この前、ふと物置になっている部屋の本棚を見たら、小さい時に何度も読んで、そのたびに泣いていた本を見つけました。
「あ~。引越しの時に捨ててなかったんだぁ」と思うのと同時に、多分、この本はずっと処分することはできないだろうなぁと思いました。
今回は、猫田の思い出話にお付き合いくださいませ。
100万回生きた猫
猫田が忘れられない絵本は、佐野洋子さんと言う方が文と絵を描いている「100万回生きた猫」という本です。

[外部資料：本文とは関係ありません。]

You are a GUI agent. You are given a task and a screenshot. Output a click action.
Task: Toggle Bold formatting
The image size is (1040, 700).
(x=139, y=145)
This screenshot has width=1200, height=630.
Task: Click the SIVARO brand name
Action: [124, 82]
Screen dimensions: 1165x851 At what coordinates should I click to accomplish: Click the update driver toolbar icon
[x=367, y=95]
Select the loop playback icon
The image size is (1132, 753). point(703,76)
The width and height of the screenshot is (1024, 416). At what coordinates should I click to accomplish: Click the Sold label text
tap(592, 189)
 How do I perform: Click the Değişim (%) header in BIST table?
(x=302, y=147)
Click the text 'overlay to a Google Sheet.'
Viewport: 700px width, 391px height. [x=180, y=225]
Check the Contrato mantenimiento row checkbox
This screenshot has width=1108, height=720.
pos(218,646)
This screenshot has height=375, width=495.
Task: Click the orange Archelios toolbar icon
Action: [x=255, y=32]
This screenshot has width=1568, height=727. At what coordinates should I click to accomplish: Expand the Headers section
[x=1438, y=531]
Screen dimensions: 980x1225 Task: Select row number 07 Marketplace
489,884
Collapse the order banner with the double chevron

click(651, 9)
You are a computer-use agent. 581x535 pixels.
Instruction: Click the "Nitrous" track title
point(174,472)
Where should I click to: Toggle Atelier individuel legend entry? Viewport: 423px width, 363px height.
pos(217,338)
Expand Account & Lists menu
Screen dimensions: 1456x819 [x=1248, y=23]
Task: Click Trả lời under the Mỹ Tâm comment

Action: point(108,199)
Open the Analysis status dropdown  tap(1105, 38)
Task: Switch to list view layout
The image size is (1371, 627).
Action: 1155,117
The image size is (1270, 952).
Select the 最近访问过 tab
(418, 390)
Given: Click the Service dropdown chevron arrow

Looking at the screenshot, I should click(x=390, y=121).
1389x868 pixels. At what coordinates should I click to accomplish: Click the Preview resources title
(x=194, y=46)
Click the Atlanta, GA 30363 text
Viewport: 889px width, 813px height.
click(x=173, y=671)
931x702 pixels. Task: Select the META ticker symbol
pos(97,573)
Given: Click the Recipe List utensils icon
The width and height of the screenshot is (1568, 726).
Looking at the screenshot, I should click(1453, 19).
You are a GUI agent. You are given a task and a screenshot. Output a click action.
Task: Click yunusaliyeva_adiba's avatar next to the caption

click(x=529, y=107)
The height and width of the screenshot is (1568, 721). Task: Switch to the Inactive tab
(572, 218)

いつごろ、誰に、どうしてもらったのかなどは、全然覚えていません。
猫田は、小さいころから本が大好きで、とにかく本ばかり読んでいる子どもでした。
これは、近所に同じ年頃の女の子がいなかったことと多分、人とうまく接することができなかったのかもしれません。
家も学区のはずれで、当時は集団登下校というものもなかったので、いつも一人で学校に行っていました。唯一ともいえる友達は、学校の前のマンションに住んでいたので、その子の家に寄ってほんの数分を一緒に登校していただけです。
行きも帰りも途中まで本を読みながら歩いていました。
そのため、よく人にぶつかったと思って「すみません」と謝って顔をあげたら電信柱だった…なんてこともあるくらい。
きっと、近所の人は、「ちょっとねこちゃん、大丈夫?」と思っていたかもしれません。当時、私が大人だったらどうしていただろう…と思います。
今なら、声を掛けたら変な人って思われるかもとか考えちゃうだろうし…でも、当時は、「本好きの子どもなんだな」で見守られていたんだと思います。
何しろ、生まれも育ちも現在も、同じところにいるので、猫田が知らなくても、他の大人たちはみんな知っているような環境でしたから。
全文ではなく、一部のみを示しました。